Segment Start: Listed records

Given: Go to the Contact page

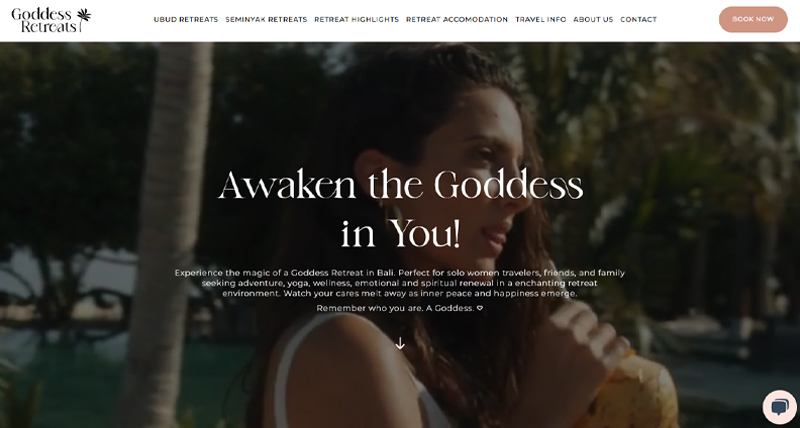Looking at the screenshot, I should pyautogui.click(x=638, y=19).
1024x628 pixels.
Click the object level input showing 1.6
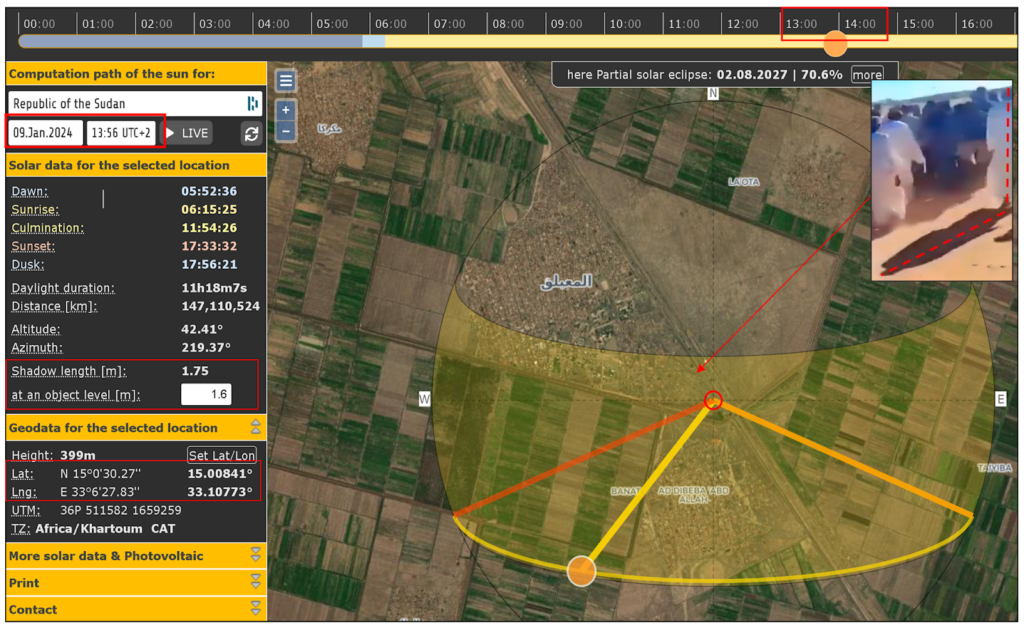coord(205,395)
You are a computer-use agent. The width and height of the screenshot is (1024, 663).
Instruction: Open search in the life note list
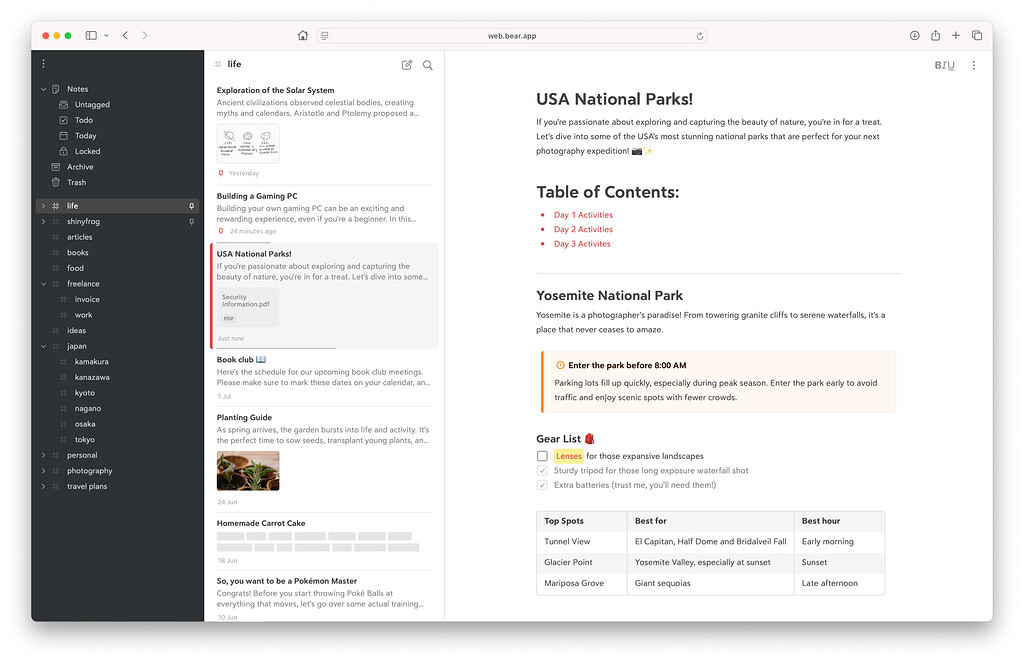(428, 64)
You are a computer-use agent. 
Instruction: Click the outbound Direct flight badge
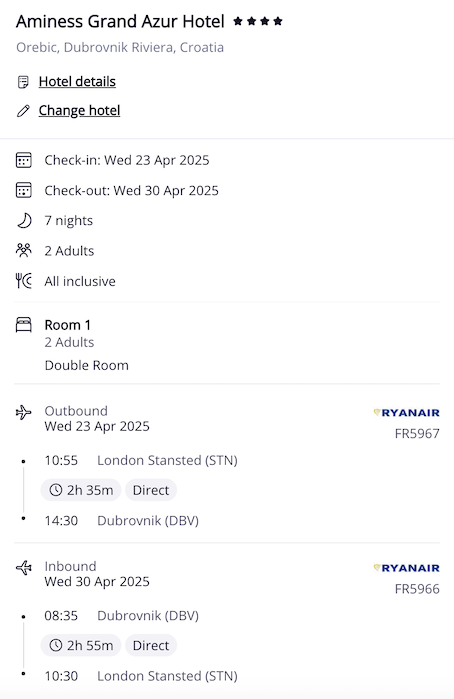pos(151,490)
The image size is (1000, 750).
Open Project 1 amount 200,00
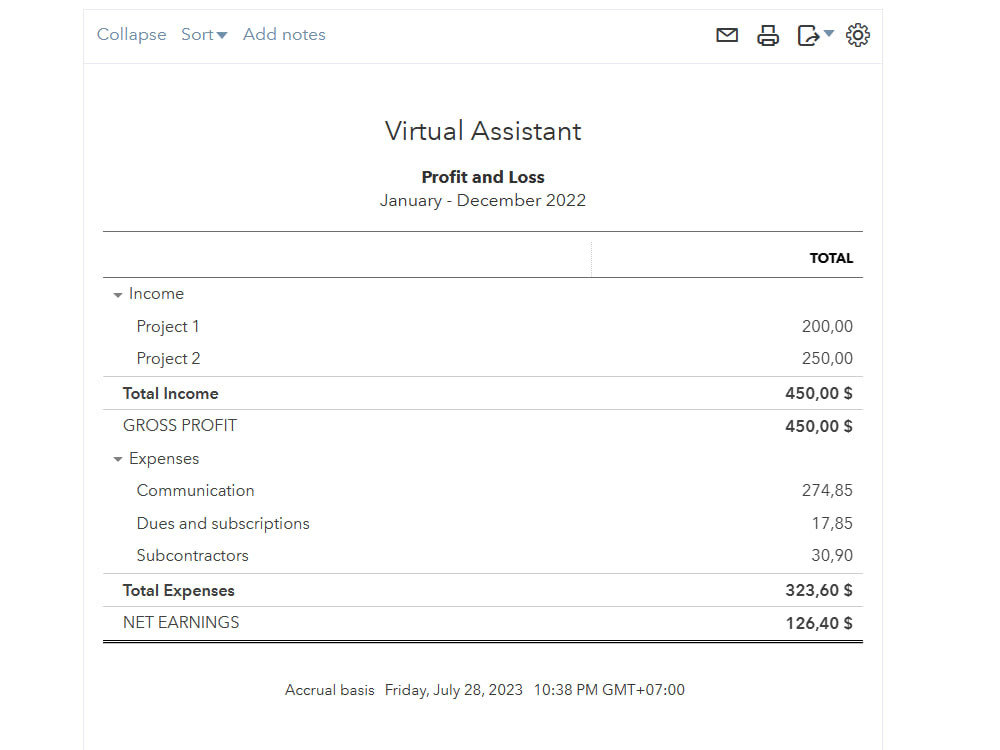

Segment End: Listed records

*Your objective*: In the copy, include exactly the lines from the one with "Instruction: Click the" through the final line of the entries above, both ends counted, and no pictures.

*Solution for this exercise*:
Instruction: Click the outbound Direct flight badge
pos(151,490)
The image size is (1000, 750).
Open Project 1 amount 200,00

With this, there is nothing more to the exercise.